__Text for analysis__
- Opening Delimiter -
Surgeon-entrepreneur Dr Devi Shetty of Narayana Health believes even regular mobile phones have enough power to make medical diagnoses. “You just need the right data, that’s all,” he says in this Outliers podcast from November 2017. Shetty, a champion of affordable healthcare, has been exploring technologies such as 3D printing, artificial intelligence and intelligent software algorithms for delivering more efficient services. He believes that in a few years it will become legally mandatory for doctors to take second opinions from software before starting treatment.
Thanks, as always, to Kanika Berry for transcribing this conversation. Read this lightly edited transcript of the podcast.
Pankaj: Welcome to Outliers. Today, I am sitting with someone who is more a disruptor than an outlier. At least, I believe that. Welcome to the Outliers podcast, Dr Shetty.
Dr Shetty: Thanks.
- Closing Delimiter -
__Dataset__
- Opening Delimiter -
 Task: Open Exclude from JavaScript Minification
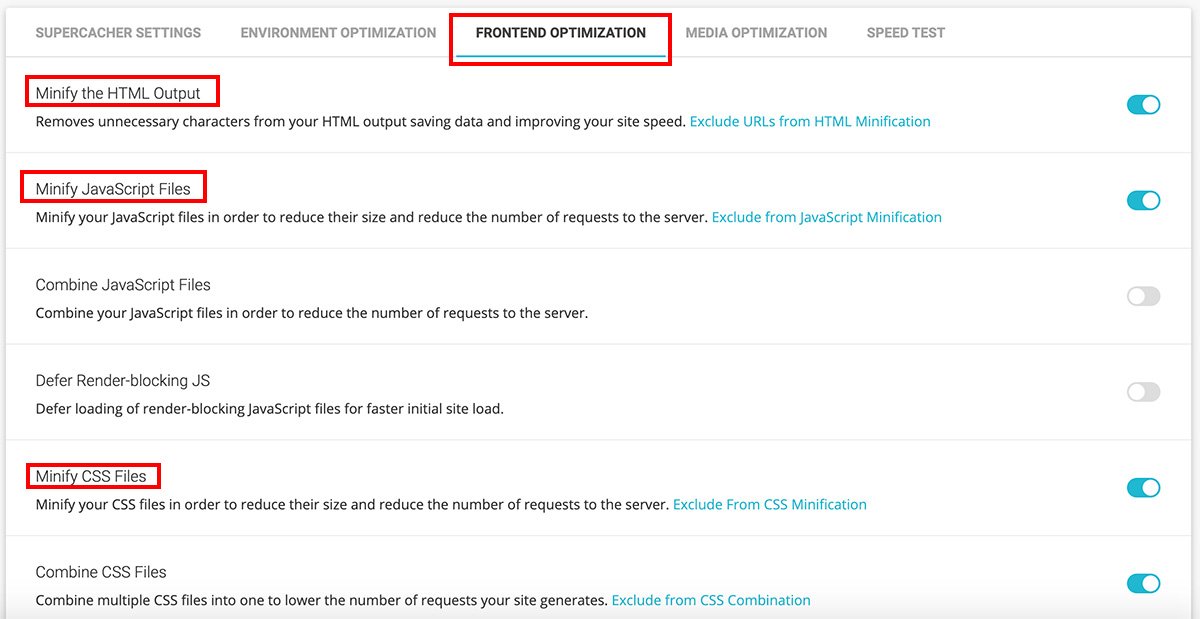(824, 217)
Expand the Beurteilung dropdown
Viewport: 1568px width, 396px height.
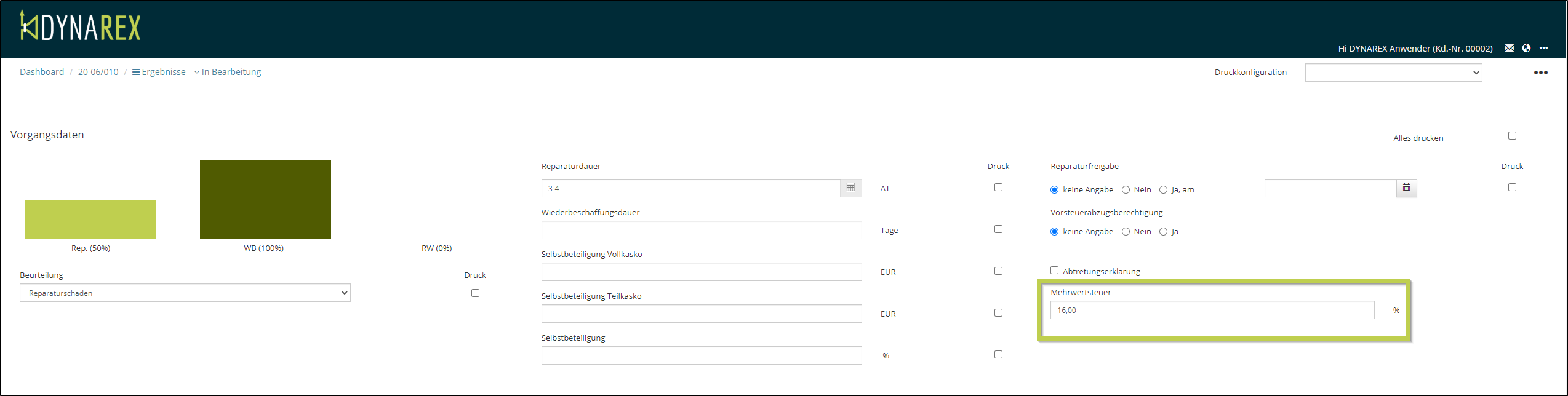coord(185,293)
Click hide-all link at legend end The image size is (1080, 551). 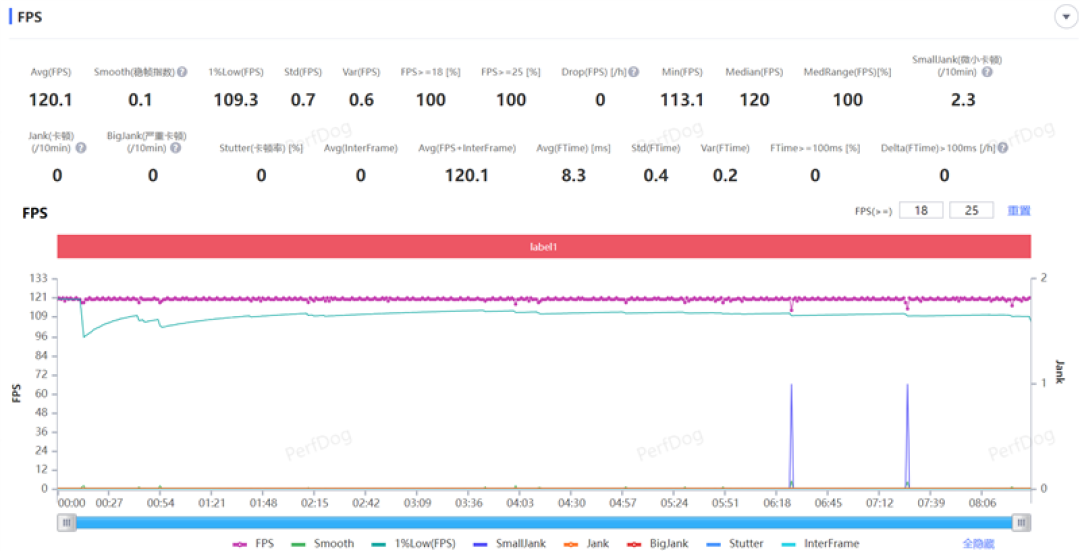click(x=978, y=543)
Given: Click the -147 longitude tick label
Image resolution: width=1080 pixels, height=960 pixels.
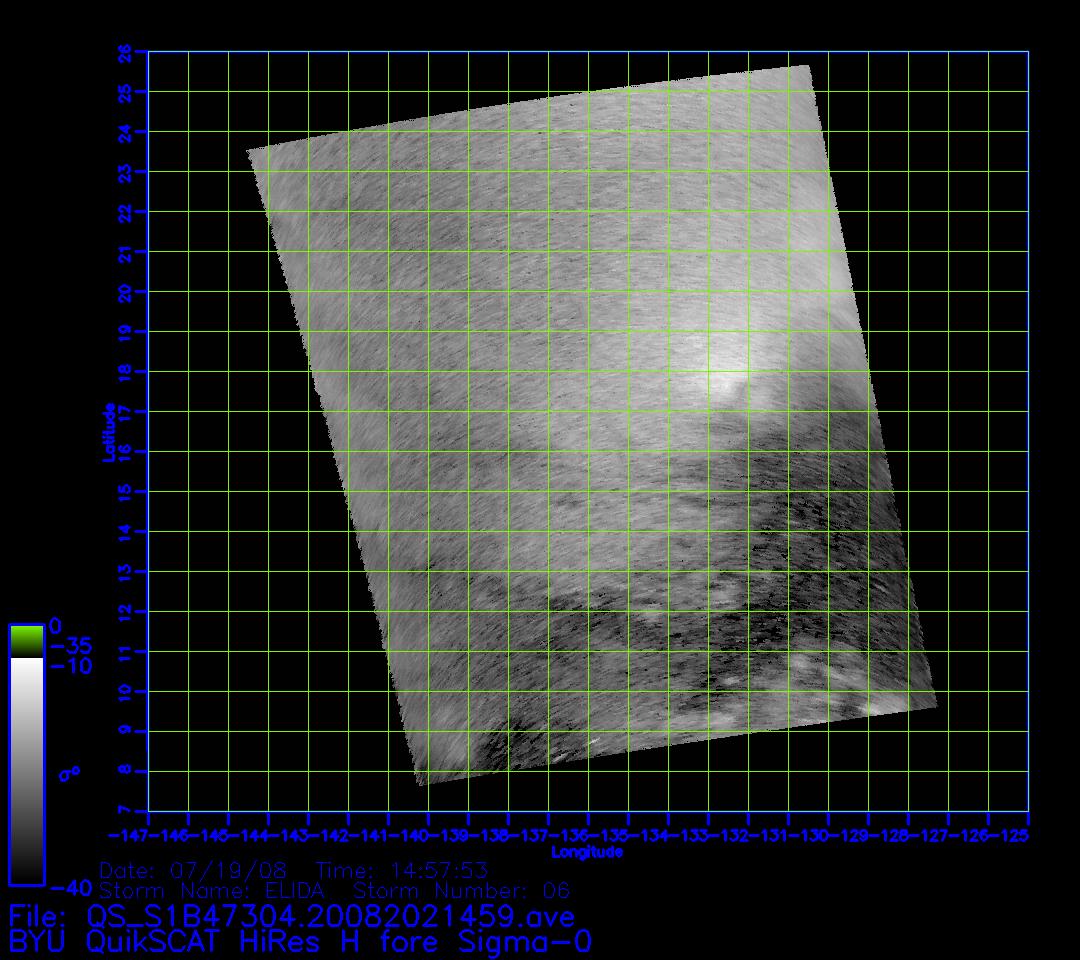Looking at the screenshot, I should point(127,834).
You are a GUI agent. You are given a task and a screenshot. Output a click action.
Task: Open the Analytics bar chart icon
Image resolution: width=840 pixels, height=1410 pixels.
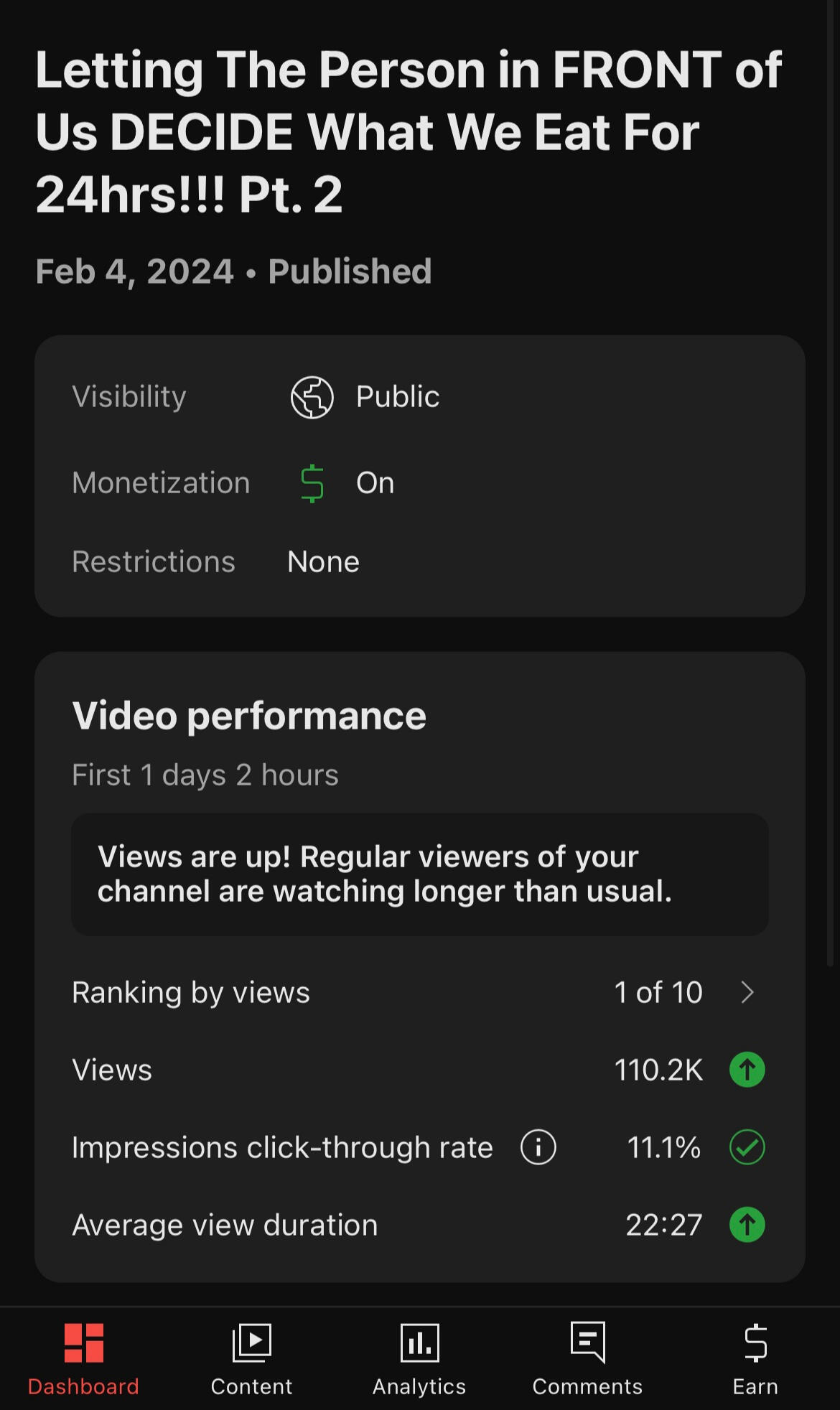tap(419, 1342)
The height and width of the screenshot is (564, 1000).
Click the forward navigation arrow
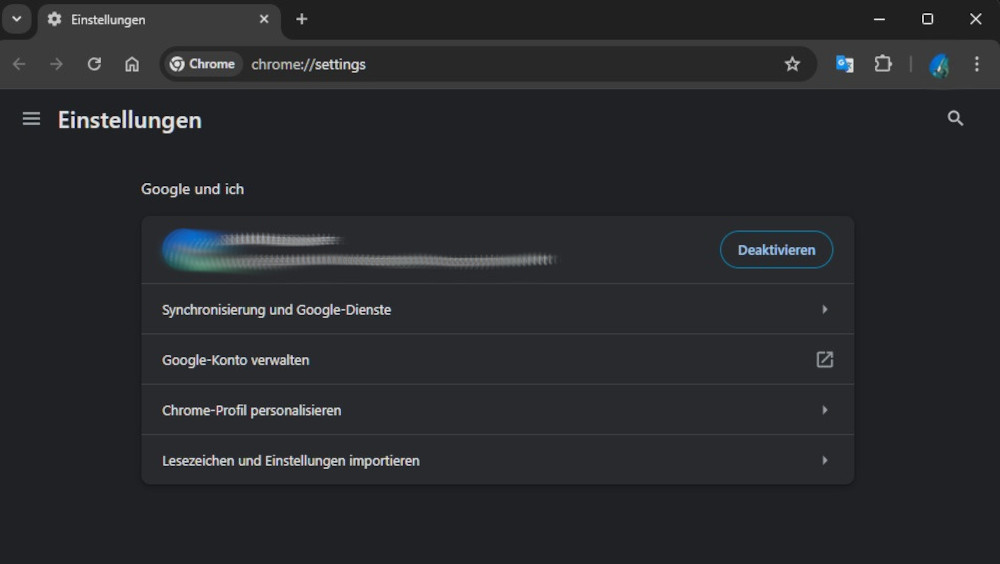pos(57,64)
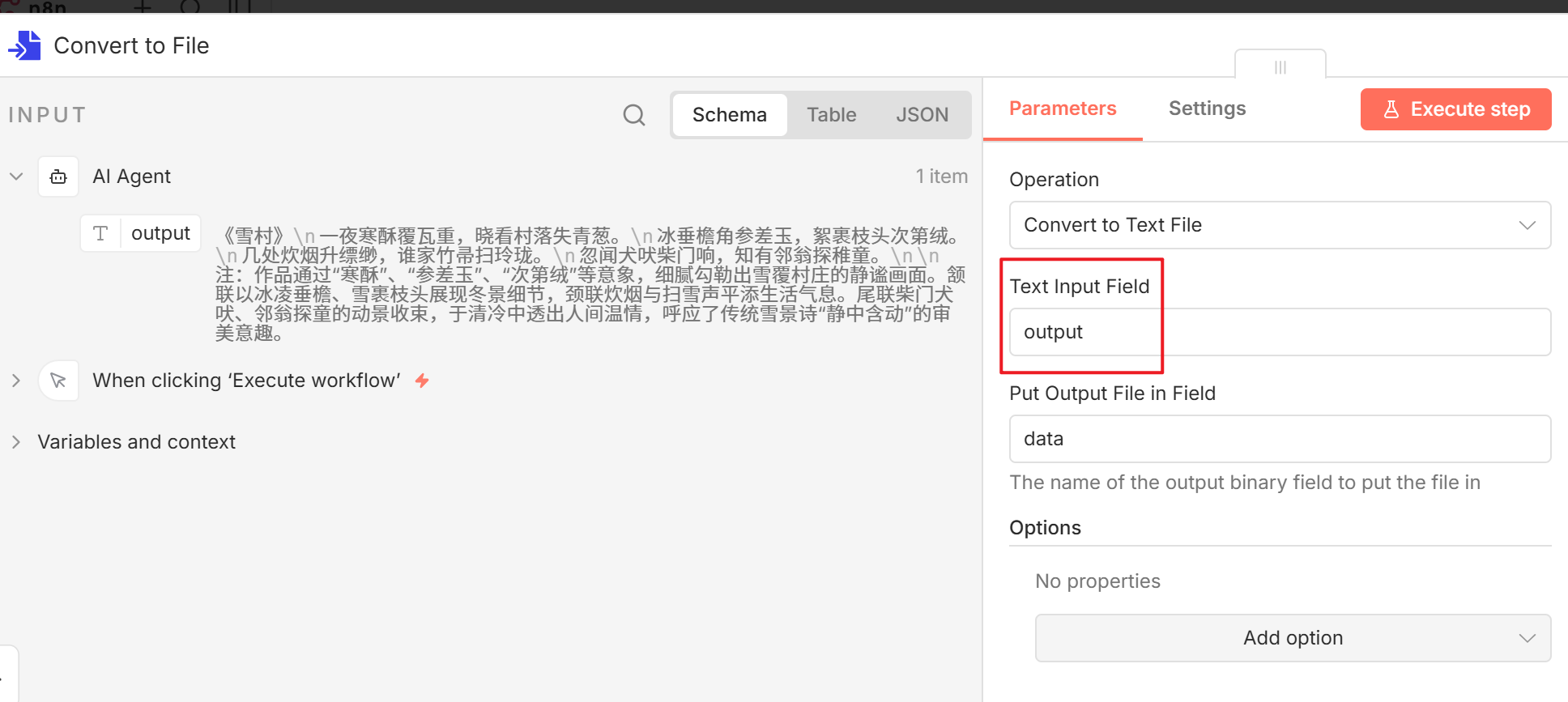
- Closing Delimiter -
__Task brief__
Write out the portion of the Devi Shetty podcast text from "Surgeon-entrepreneur Dr Devi" up to and including "of the podcast.", word for word.

__Task answer__
Surgeon-entrepreneur Dr Devi Shetty of Narayana Health believes even regular mobile phones have enough power to make medical diagnoses. “You just need the right data, that’s all,” he says in this Outliers podcast from November 2017. Shetty, a champion of affordable healthcare, has been exploring technologies such as 3D printing, artificial intelligence and intelligent software algorithms for delivering more efficient services. He believes that in a few years it will become legally mandatory for doctors to take second opinions from software before starting treatment.
Thanks, as always, to Kanika Berry for transcribing this conversation. Read this lightly edited transcript of the podcast.